- Work request
Locate every line in the records below that holds the word "agent" and return each one.

>>>>

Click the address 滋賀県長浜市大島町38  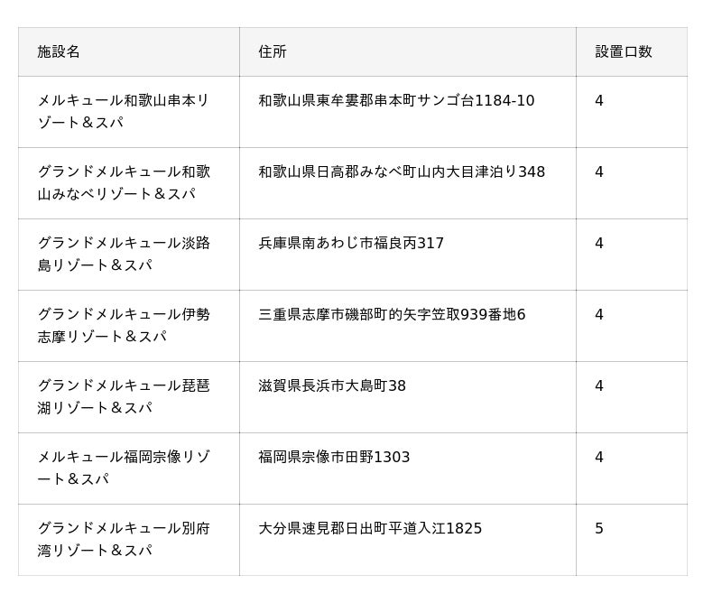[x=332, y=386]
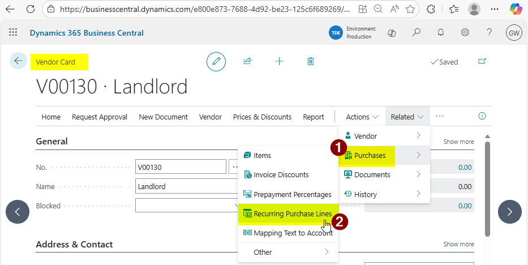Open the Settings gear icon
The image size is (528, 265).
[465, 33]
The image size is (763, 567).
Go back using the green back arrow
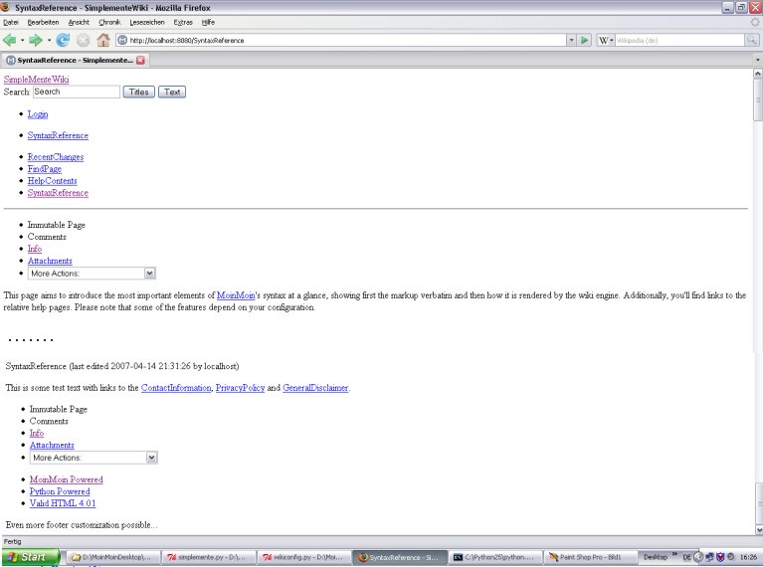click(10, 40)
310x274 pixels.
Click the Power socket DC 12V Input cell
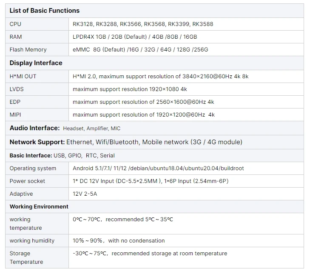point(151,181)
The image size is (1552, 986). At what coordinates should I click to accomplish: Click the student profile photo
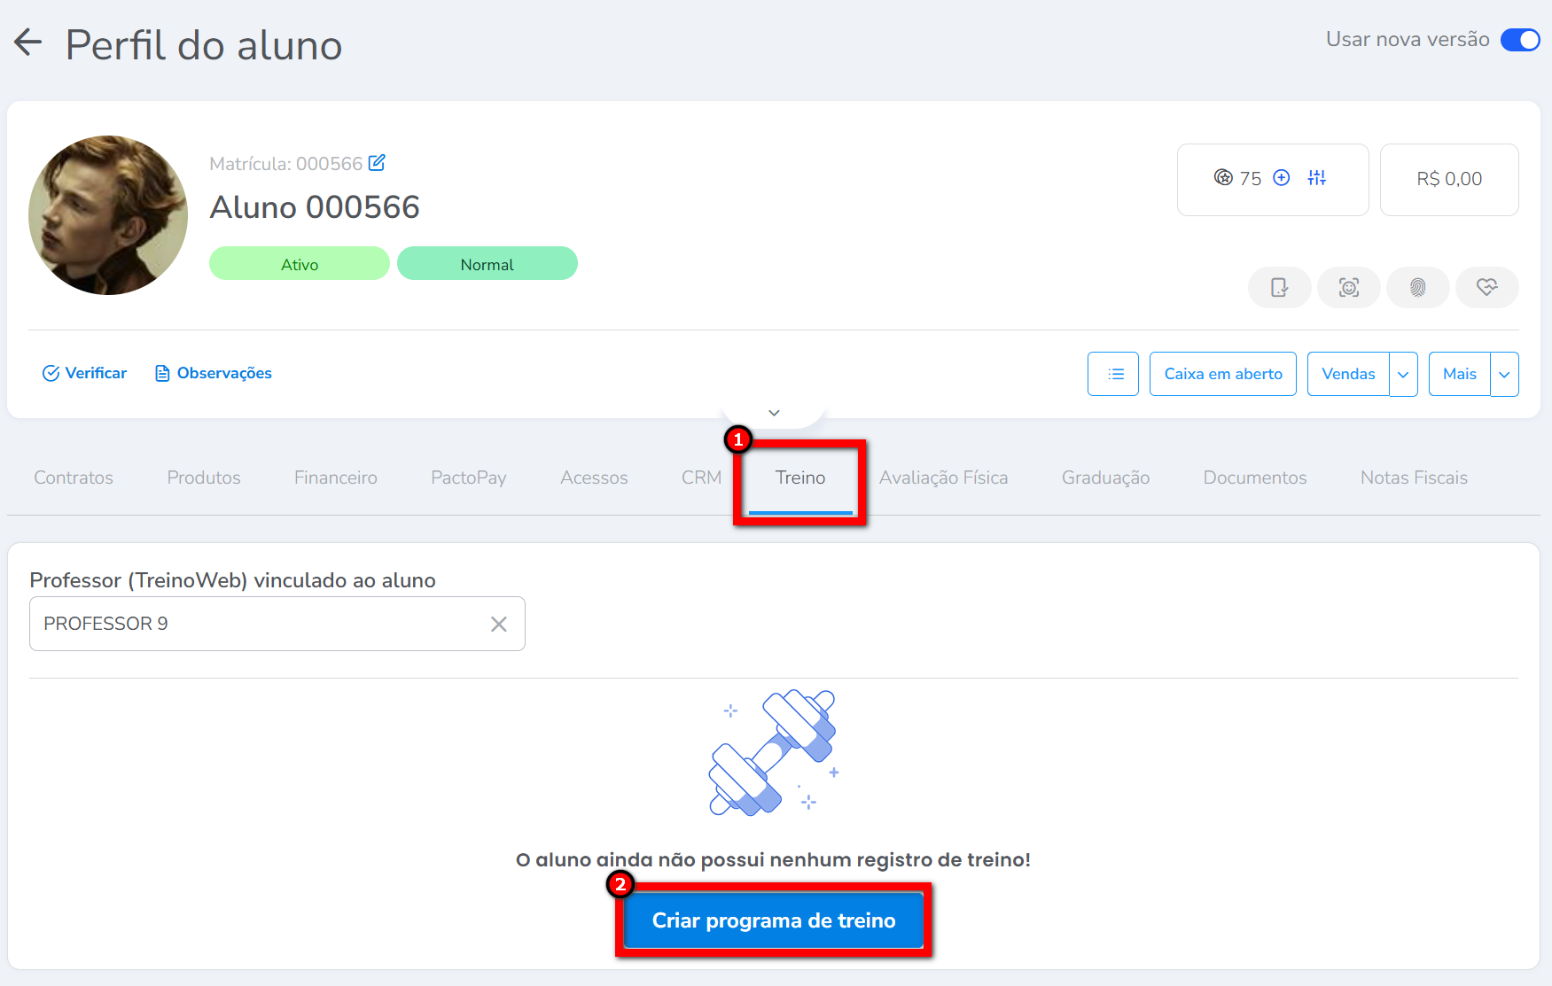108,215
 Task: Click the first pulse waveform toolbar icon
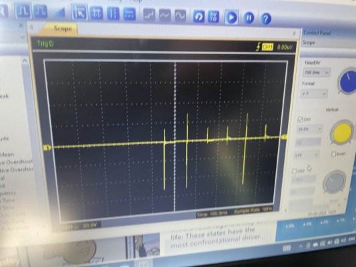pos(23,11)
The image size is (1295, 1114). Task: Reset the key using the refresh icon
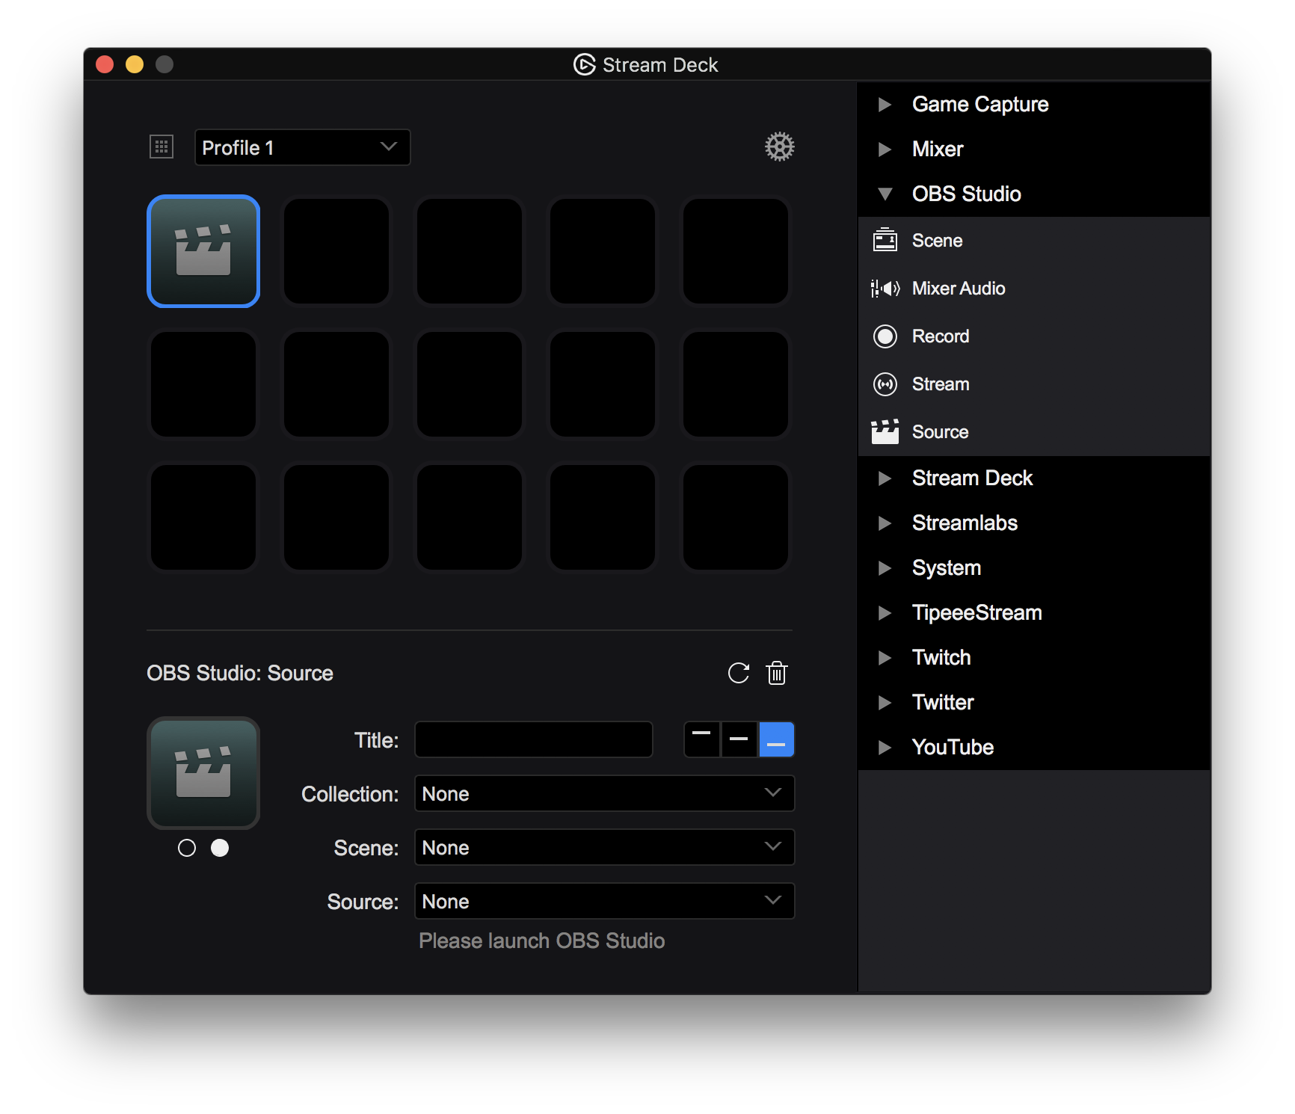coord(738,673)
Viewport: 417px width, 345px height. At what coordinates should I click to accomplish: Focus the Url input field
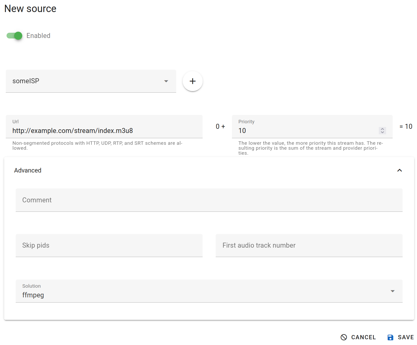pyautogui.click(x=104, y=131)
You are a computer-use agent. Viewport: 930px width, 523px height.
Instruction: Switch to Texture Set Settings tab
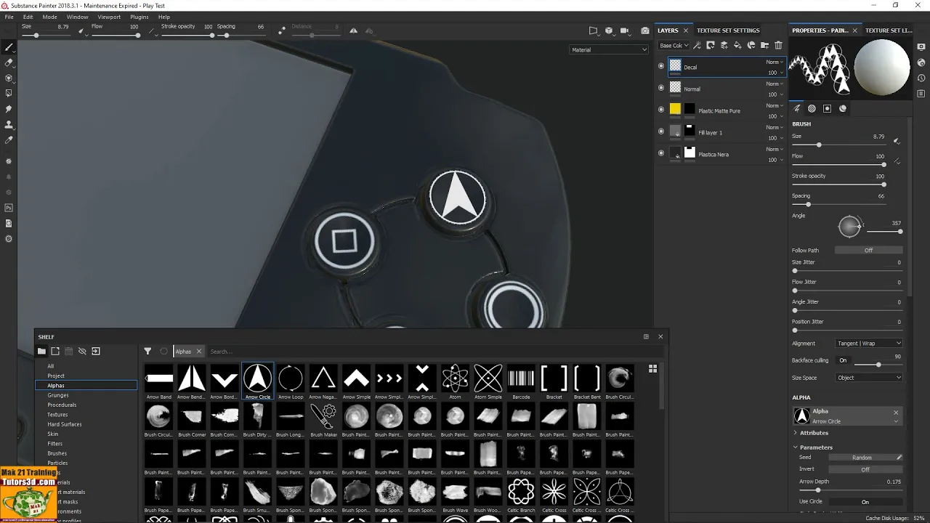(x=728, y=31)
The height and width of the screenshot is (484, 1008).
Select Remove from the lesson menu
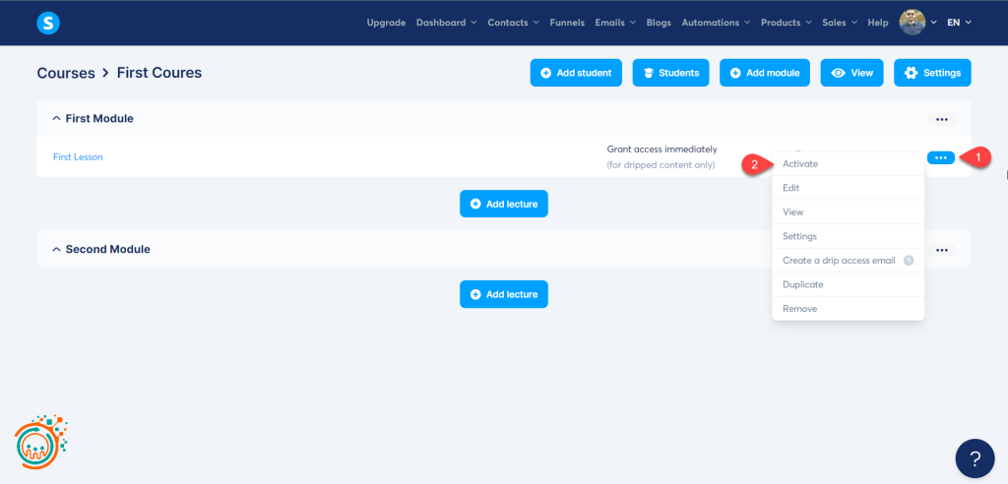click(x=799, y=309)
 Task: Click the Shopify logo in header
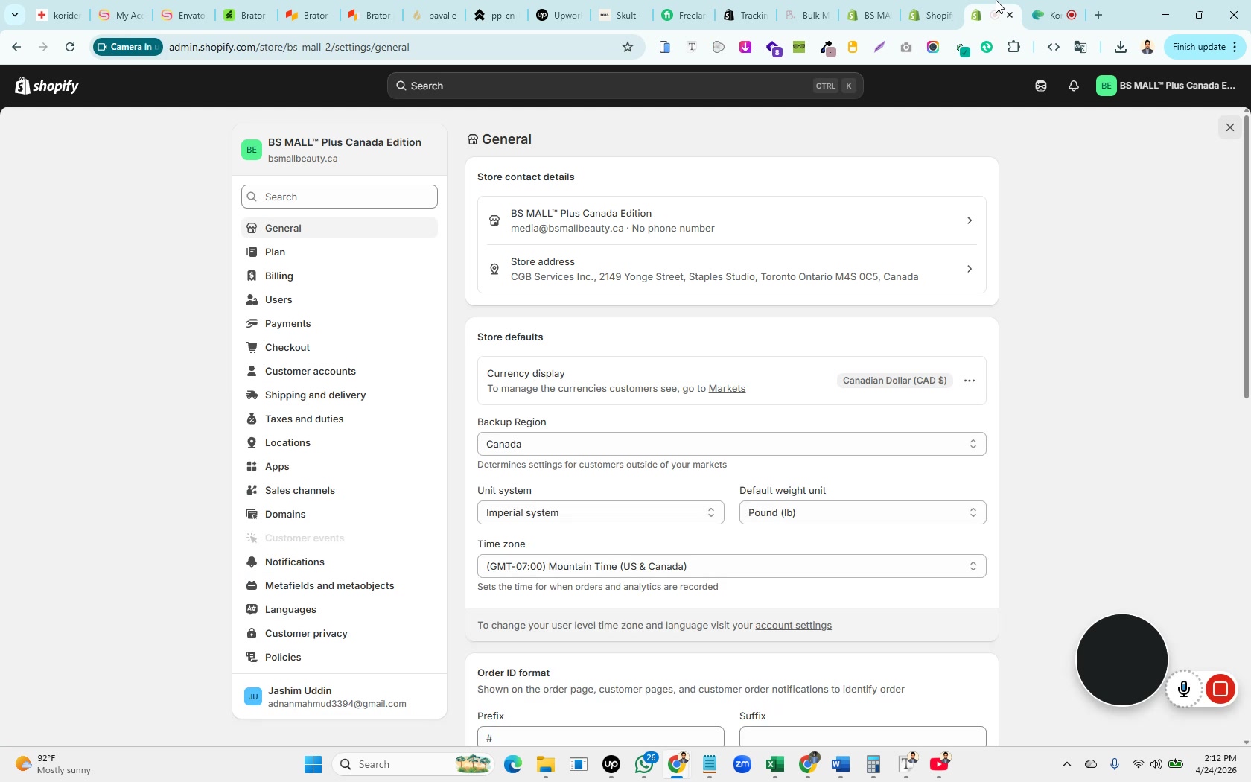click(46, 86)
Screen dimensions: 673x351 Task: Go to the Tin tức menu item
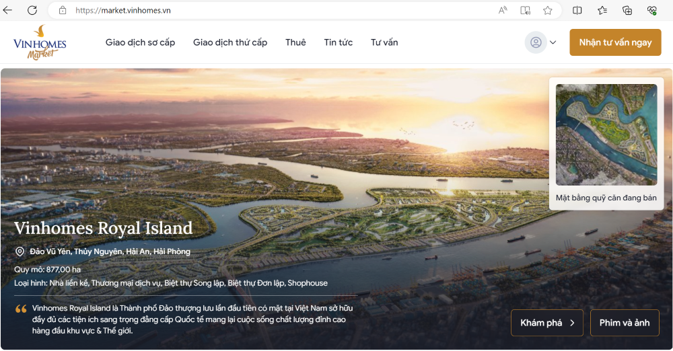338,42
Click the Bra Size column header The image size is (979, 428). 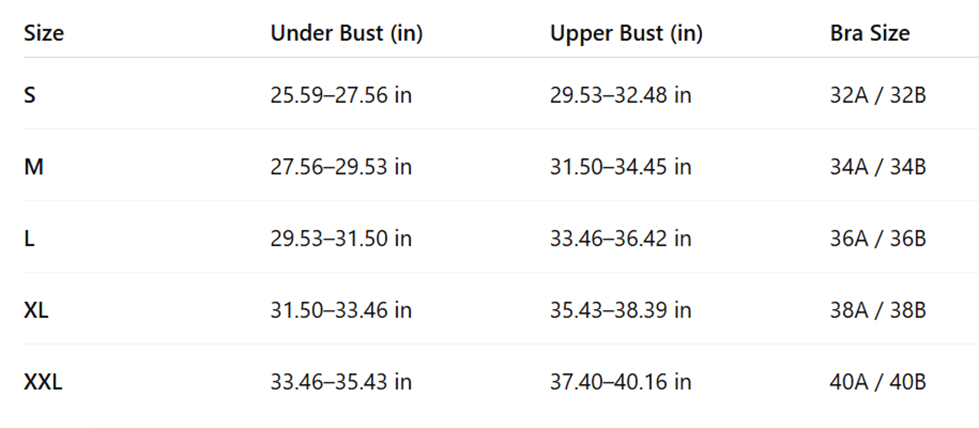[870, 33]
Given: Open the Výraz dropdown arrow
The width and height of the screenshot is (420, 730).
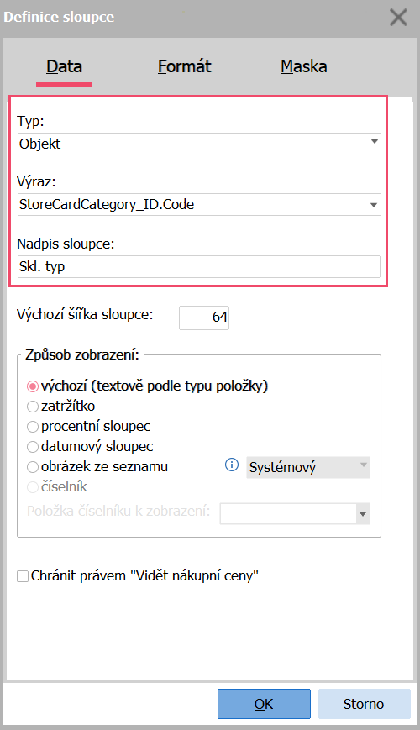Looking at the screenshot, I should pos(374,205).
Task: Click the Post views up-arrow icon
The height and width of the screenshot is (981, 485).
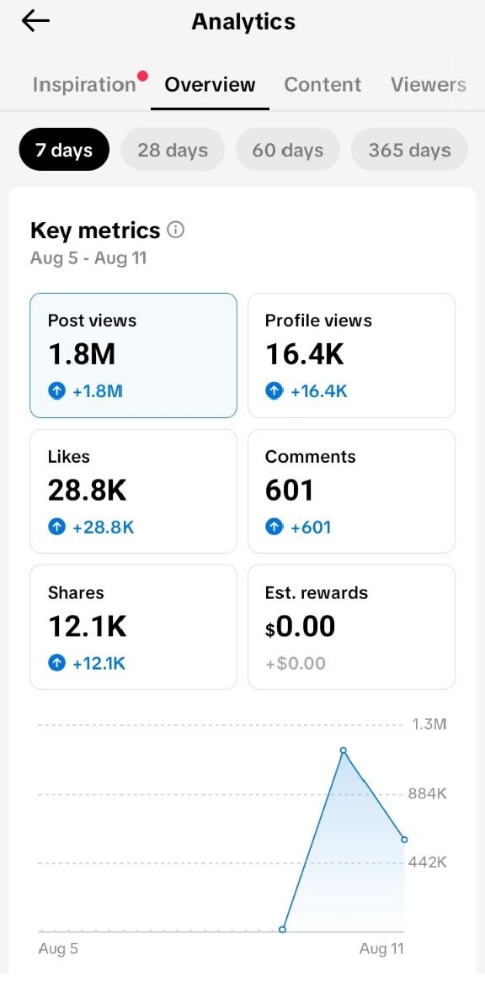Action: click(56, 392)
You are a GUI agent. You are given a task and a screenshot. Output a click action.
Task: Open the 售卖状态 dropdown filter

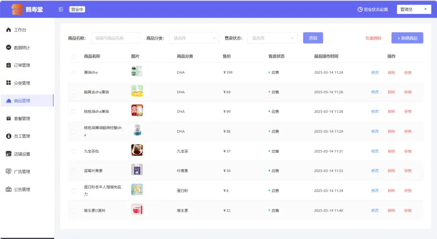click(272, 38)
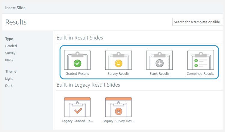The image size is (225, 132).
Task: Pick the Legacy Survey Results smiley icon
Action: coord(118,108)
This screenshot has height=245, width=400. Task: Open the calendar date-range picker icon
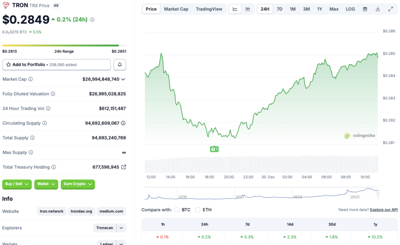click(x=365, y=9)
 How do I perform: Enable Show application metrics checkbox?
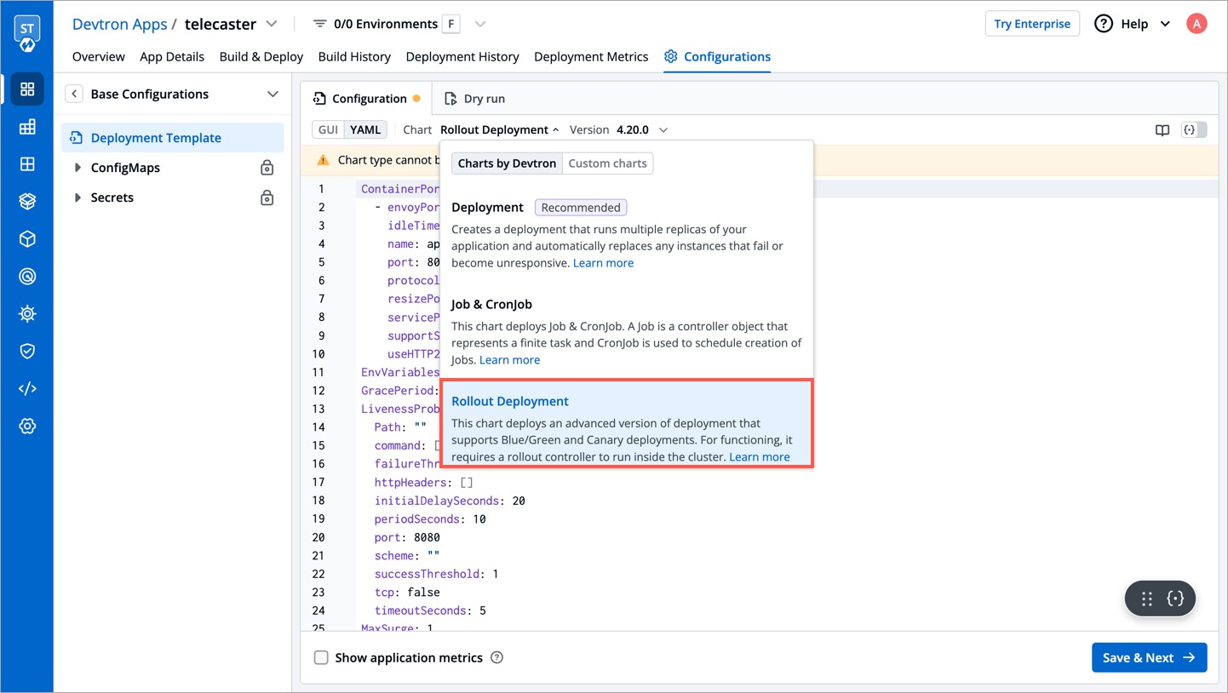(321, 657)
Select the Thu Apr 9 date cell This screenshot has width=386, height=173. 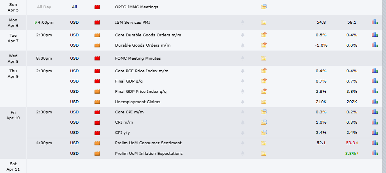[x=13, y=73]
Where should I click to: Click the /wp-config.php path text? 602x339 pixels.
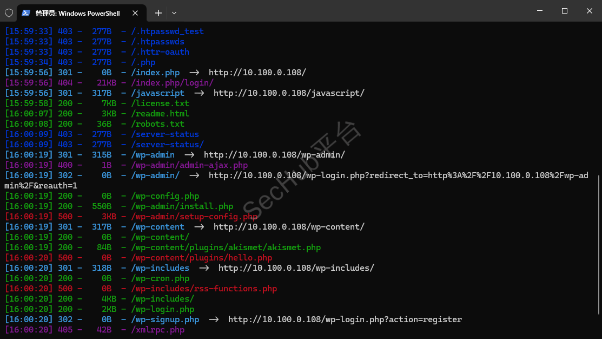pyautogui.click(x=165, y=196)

<<<<

- Result for this exercise
You are a computer-use agent. Viewport: 930px width, 523px height.
You are a GUI agent. You are given a task and a screenshot. Output a click action.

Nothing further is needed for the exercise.